* EXERCISE INSTRUCTIONS *
Reproduce the data that follows in its entirety, character for character.

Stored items

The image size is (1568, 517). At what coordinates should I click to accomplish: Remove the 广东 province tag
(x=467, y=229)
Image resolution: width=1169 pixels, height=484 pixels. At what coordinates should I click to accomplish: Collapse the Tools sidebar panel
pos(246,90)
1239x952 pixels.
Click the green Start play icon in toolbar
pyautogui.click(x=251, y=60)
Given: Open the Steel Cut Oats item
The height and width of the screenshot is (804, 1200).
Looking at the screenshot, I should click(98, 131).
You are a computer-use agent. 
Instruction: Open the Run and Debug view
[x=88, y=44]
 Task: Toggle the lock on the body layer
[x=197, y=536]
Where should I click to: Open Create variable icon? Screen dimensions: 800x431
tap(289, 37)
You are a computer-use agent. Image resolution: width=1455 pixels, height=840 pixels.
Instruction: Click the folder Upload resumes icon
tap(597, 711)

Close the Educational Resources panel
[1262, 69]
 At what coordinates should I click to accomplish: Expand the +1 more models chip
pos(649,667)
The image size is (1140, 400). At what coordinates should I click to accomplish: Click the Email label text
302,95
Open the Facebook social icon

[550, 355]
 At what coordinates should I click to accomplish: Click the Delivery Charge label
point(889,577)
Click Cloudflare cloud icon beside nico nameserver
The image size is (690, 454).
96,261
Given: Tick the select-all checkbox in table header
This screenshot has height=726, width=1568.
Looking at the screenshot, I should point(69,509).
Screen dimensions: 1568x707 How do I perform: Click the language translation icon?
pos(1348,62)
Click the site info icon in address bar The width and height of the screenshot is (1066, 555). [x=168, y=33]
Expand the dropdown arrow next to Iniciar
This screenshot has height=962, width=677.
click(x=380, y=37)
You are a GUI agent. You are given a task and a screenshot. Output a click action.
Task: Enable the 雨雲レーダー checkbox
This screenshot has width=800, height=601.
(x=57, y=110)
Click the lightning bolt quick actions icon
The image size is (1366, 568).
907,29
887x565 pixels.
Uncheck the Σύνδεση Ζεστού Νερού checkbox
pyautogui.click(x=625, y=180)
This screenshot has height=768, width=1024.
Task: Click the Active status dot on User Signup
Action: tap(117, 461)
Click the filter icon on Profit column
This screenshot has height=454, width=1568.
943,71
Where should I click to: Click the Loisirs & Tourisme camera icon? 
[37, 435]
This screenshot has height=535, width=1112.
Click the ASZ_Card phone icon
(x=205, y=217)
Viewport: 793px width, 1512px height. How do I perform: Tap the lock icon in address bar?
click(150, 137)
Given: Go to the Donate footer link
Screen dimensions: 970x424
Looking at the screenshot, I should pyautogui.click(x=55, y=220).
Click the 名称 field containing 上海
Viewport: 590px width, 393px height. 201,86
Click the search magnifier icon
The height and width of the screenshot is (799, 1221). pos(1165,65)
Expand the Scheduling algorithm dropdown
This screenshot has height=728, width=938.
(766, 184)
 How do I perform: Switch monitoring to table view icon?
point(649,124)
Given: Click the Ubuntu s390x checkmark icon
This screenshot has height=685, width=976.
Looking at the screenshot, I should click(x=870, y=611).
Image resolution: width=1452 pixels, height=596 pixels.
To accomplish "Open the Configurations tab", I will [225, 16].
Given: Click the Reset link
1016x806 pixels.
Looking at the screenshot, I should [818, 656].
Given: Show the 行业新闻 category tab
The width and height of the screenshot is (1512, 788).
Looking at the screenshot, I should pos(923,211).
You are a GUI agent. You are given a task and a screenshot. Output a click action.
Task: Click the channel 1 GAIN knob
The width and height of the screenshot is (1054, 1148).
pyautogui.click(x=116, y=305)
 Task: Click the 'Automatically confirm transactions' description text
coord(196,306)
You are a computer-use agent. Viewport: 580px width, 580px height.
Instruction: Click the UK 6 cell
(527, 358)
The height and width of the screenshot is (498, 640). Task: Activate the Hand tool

* COMPLETED EXERCISE *
The image size is (1568, 517). At what coordinates should I click to accomplish: Remove the 广东 province tag
(x=467, y=229)
Image resolution: width=1169 pixels, height=484 pixels. At what coordinates should I click to accomplish: Collapse the Tools sidebar panel
pos(246,90)
1239x952 pixels.
Click the green Start play icon in toolbar
pyautogui.click(x=251, y=60)
Given: Open the Steel Cut Oats item
The height and width of the screenshot is (804, 1200).
Looking at the screenshot, I should click(98, 131).
You are a computer-use agent. 
Instruction: Open the Run and Debug view
[x=88, y=44]
 Task: Toggle the lock on the body layer
[x=197, y=536]
Where should I click to: Open Create variable icon? Screen dimensions: 800x431
tap(289, 37)
You are a computer-use agent. Image resolution: width=1455 pixels, height=840 pixels.
Instruction: Click the folder Upload resumes icon
tap(597, 711)

Close the Educational Resources panel
[1262, 69]
 At what coordinates should I click to accomplish: Expand the +1 more models chip
pos(649,667)
The image size is (1140, 400). At what coordinates should I click to accomplish: Click the Email label text
302,95
Open the Facebook social icon

[550, 355]
 At what coordinates should I click to accomplish: Click the Delivery Charge label
point(889,577)
Click Cloudflare cloud icon beside nico nameserver
The image size is (690, 454).
96,261
Given: Tick the select-all checkbox in table header
This screenshot has height=726, width=1568.
Looking at the screenshot, I should point(69,509).
Screen dimensions: 1568x707 How do I perform: Click the language translation icon?
pos(1348,62)
Click the site info icon in address bar The width and height of the screenshot is (1066, 555). [x=168, y=33]
Expand the dropdown arrow next to Iniciar
This screenshot has height=962, width=677.
click(x=380, y=37)
You are a GUI agent. You are given a task and a screenshot. Output a click action.
Task: Enable the 雨雲レーダー checkbox
This screenshot has width=800, height=601.
(x=57, y=110)
Click the lightning bolt quick actions icon
The image size is (1366, 568).
907,29
887x565 pixels.
Uncheck the Σύνδεση Ζεστού Νερού checkbox
pyautogui.click(x=625, y=180)
This screenshot has height=768, width=1024.
Task: Click the Active status dot on User Signup
Action: tap(117, 461)
Click the filter icon on Profit column
This screenshot has height=454, width=1568.
943,71
Where should I click to: Click the Loisirs & Tourisme camera icon? 
[37, 435]
This screenshot has height=535, width=1112.
Click the ASZ_Card phone icon
(x=205, y=217)
Viewport: 793px width, 1512px height. How do I perform: Tap the lock icon in address bar?
click(150, 137)
Given: Go to the Donate footer link
Screen dimensions: 970x424
Looking at the screenshot, I should pyautogui.click(x=55, y=220).
Click the 名称 field containing 上海
Viewport: 590px width, 393px height. 201,86
Click the search magnifier icon
The height and width of the screenshot is (799, 1221). pos(1165,65)
Expand the Scheduling algorithm dropdown
This screenshot has height=728, width=938.
(766, 184)
 How do I perform: Switch monitoring to table view icon?
point(649,124)
Given: Click the Ubuntu s390x checkmark icon
This screenshot has height=685, width=976.
Looking at the screenshot, I should click(x=870, y=611).
Image resolution: width=1452 pixels, height=596 pixels.
To accomplish "Open the Configurations tab", I will [225, 16].
Given: Click the Reset link
1016x806 pixels.
Looking at the screenshot, I should [818, 656].
Given: Show the 行业新闻 category tab
The width and height of the screenshot is (1512, 788).
Looking at the screenshot, I should pos(923,211).
You are a GUI agent. You are given a task and a screenshot. Output a click action.
Task: Click the channel 1 GAIN knob
The width and height of the screenshot is (1054, 1148).
pyautogui.click(x=116, y=305)
 Task: Click the 'Automatically confirm transactions' description text
coord(196,306)
You are a computer-use agent. Viewport: 580px width, 580px height.
Instruction: Click the UK 6 cell
(527, 358)
The height and width of the screenshot is (498, 640). Task: Activate the Hand tool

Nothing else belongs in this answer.